Similar ideas are used in other contexts, e.g., here's the idea applied to scheduling.

This seems to be the most straightforward way to take into account your calibration information. Maybe I don't understand what you're suggesting, though. If you could make an example (with numbers) I'd be interested.

I suppose you're looking to make Bayesian updates more accurate now that I think about it, and I don't know if anyone has a systematic way of doing this. I have used various probability rules, Bayes among them, to calculate conditional probabilities to base my predictions on (e.g., here I demonstrate myself to be overconfident about how likely I would be to regret getting a vasectomy), but this is not feeling based, which seems to be what you are going for. I don't really trust my feelings here, but perhaps doing this would help calibrate them.

[-][anonymous]9y10

Yes, the primary benefit of calibration training for me has been that I can now say "hmm, if I "feel" this confident about something, it's 90% likely.

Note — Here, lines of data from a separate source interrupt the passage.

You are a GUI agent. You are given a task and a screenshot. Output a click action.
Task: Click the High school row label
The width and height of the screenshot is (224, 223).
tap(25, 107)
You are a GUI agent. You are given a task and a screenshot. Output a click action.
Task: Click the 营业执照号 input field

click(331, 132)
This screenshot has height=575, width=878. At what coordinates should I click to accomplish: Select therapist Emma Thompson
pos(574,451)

If I "feel" this confident of something after running it through my basic calibration exercises, I'm 80% likely, etc. Also, if I'm asked to give a numerical estimate, I'm very good at giving a 90% confidence interval that is within range 90% of the time.

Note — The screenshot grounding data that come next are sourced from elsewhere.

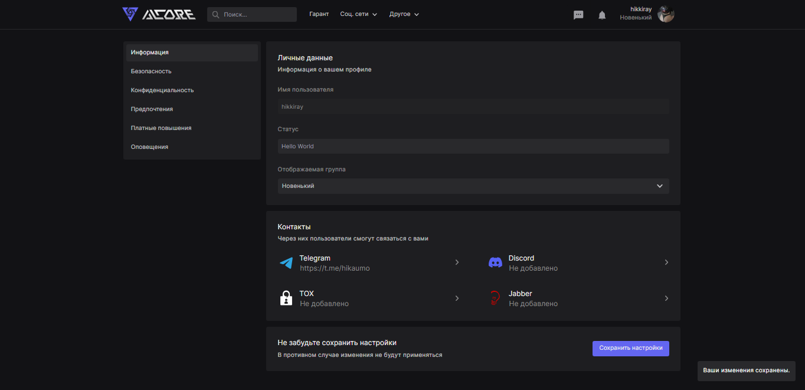The height and width of the screenshot is (390, 805).
Task: Open the Discord row chevron arrow
Action: (666, 262)
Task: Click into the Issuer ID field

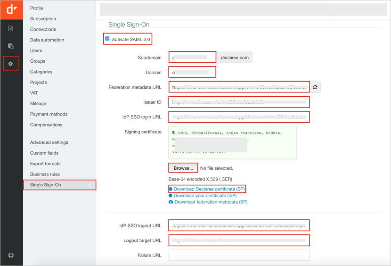Action: [x=239, y=102]
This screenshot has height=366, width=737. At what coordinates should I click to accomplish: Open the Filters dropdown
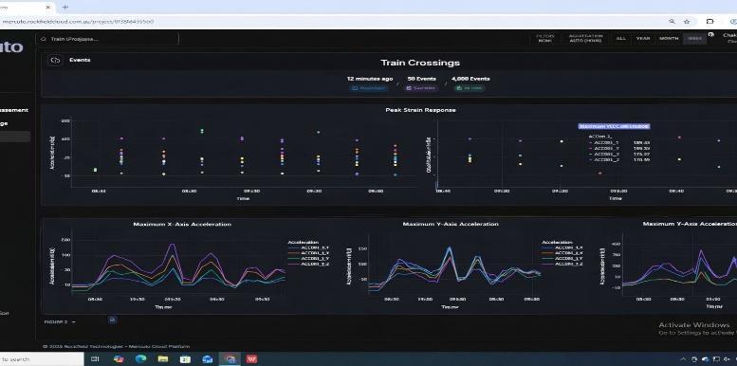pos(544,38)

If you haven't used calibration training in this way, I highly recommend it.

In terms of what I'm trying to accomplish, you're right that I want a way to make my Bayesian updates more accurate. Part of the problem in training this is that I AM a bit fuzzy on the math. Like, I mostly get it when talking about toy problems like taking balls from a cup or figuring out how likely a disease test is to make false positives, but it gets very confusing how all the numbers work when you're talking about a previous prior you had where you thought you were 30% likely to reget a vasectomy, and then you get new information that suggests the base rate is 10% of the population (and of course, that's still a relatively simple example where you have hard numbers).

My basic idea was to calibrate on toy problems, then use the same feelings based "ok, I know that this feeling correlates to "x decibels of evidence" - but I don't really have a surefire plan more than that.

Here's my idea to get better at doing updates:

  1. Estimate the base rate.
  2. Based on your predicted base rate, estimate a conditional probability based on new information.
  3. Compare the estimated base rate against the actual base rate.
  4. Using the actual base rate, now estimate a new conditional probability.
  5. Compare both the estimated conditional probabilities against the actual conditional probability.

So, I think there are multiple levels here. You want to make sure you get the base rate part right. You also want to make sure that you get the update right. You can see how well calibrated you are for each. You might find that you're okay at estimating conditional probabilities, but bad at estimating the base rate, etc.

I tend not to use my old estimates as a prior. I'm not an expert at Bayesian probability (so maybe I get all of this wrong!). I interpret what I'm looking for as a conditional probability, maybe with an estimated prior/base rate (which you could call your "old estimate", I guess). I prefer data whenever it is available.

The toy problems are okay, and I'm sure you can generate a lot of them.

The vasectomy example was much less straightforward than I would have expected. I spent at least 10 minutes rearranging different equations for the conditional probability before finding one where I could get what I wanted in terms of what data I could find. The problem is that the data you can find in the literature often does not fit so nicely into a simple statement of Bayes rule.

Another example I found to be useful was computing my risk for developing a certain cancer. The base rate of this cancer is very low, but I have a family member who developed the cancer (and recovered, thankfully), and the relative risk for me is considerably higher. I had felt this gave me a probability of developing the cancer on the order of 10% or so, but doing the math showed that while it was higher than the base rate, it's still basically negligible. This sounds to me like the sort of exercise you want to do.